Qual è il costo massimo che un progetto può raggiungere?categoria
IFTS-PON
I 70 progetti previsti dal bando 2004/2005 possono raggiungere un costo massimo unitario per progetto di euro 185.149,80.
data di pubblicazione: 08/08/2003

A chi è affidata la gestione dei progetti IFTS PON?categoria
IFTS-PON
La presentazione, l’attuazione e la gestione dei progetti previsti nel PON, così come approvato dalla Commissione Europea con provvedimento n°2064 del 22 agosto 2002, è affidata alle decisioni, alle responsabilità e alla gestione amministrativo – contabile dell’istituzione scolastica.
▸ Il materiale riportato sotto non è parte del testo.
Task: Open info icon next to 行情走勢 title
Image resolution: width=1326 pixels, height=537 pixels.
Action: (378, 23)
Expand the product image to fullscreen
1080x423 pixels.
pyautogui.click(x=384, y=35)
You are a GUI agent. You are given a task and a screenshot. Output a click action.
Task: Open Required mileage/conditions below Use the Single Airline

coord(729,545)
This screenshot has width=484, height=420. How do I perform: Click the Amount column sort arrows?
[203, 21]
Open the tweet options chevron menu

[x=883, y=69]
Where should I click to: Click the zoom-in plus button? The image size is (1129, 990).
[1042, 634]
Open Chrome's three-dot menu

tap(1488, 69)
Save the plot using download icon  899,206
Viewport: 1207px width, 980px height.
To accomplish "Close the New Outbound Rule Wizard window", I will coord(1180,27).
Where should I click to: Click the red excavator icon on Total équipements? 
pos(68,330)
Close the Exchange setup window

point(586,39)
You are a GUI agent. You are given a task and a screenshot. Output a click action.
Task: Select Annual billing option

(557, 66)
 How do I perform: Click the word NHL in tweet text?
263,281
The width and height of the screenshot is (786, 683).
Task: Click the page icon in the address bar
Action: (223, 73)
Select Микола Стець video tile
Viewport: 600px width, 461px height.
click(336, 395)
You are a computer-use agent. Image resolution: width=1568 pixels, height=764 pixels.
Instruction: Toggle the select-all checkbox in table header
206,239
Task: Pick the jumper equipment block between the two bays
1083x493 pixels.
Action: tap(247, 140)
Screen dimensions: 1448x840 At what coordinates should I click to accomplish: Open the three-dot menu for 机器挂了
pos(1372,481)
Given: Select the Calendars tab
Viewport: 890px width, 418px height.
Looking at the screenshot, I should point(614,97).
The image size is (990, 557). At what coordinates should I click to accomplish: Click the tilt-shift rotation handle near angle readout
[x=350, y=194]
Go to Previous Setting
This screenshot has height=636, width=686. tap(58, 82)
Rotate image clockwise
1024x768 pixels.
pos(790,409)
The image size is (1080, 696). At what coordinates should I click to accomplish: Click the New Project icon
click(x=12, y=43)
In tal senso, qualsiasi atto o attività dovrà essere conforme al D.I. 1 febbraio 2001, n°44, nonché alle indicazioni e prescrizioni in materia, presenti nelle “Linee guida e norme per l’attuazione dei progetti” (edizione 2003) con particolare riferimento agli interventi previsti dalla Misura 5 – Azione 5.1 e ai relativi standard di costo.
data di pubblicazione: 08/08/2003

Quali forme associative sono previste tra i soggetti proponenti?categoria
IFTS-PON
Sono previste le seguenti forma associative:
- Associazione temporanea di scopo;
- Convenzione;
- Accordo di programma.

Non è previsto il consorzio.
data di pubblicazione: 08/08/2003

Chi può ricoprire il ruolo di direttore di progetto responsabile?categoria
IFTS-PON
Il referente di progetto può essere esclusivamente il preside dell’istituto scolastico
data di pubblicazione: 08/08/2003

Le scuole paritarie possono far parte della rete dei soggetti proponenti?categoria
IFTS-PON
Sì, le scuole paritarie di cui alla Circolare Ministeriale 31/03 possono far parte della rete dei soggetti che abbiano come obiettivo quello di concorrere congruamente al raggiungimento degli obiettivi previsti nel progetto.
data di pubblicazione: 08/08/2003

Quanti progetti potrà presentare un’istituzione scolastica?categoria
IFTS-PON
Ogni istituzione scolastica potrà presentare un solo progetto.
data di pubblicazione: 08/08/2003

Potranno essere ammessi progetti multiregionali?categoria
IFTS-PON
No, non saranno ammessi progetti che abbiano la caratteristica della multiregionalità.
data di pubblicazione: 08/08/2003

Da chi deve essere composto il Comitato Tecnico Scientifico e quali funzioni deve svolgere?categoria
IFTS-PON
Il Comitato Tecnico Scientifico deve essere composto dai rappresentanti di tutti i soggetti partner del percorso; le sue funzioni sono le seguenti:

- Predisporre la progettazione di dettaglio;
- Identificare e formalizzare norme e strumenti per l’attuazione;
- Verificare in itinere le modalità di attuazione;
- Valutare le competenze acquisite da ogni singolo allievo alla conclusione del percorso attraverso la costituzione di una apposita Commissione nella quale dovrà essere necessariamente rappresentata la Regione di riferimento che dovrà sottoscrivere l’attestazione finale.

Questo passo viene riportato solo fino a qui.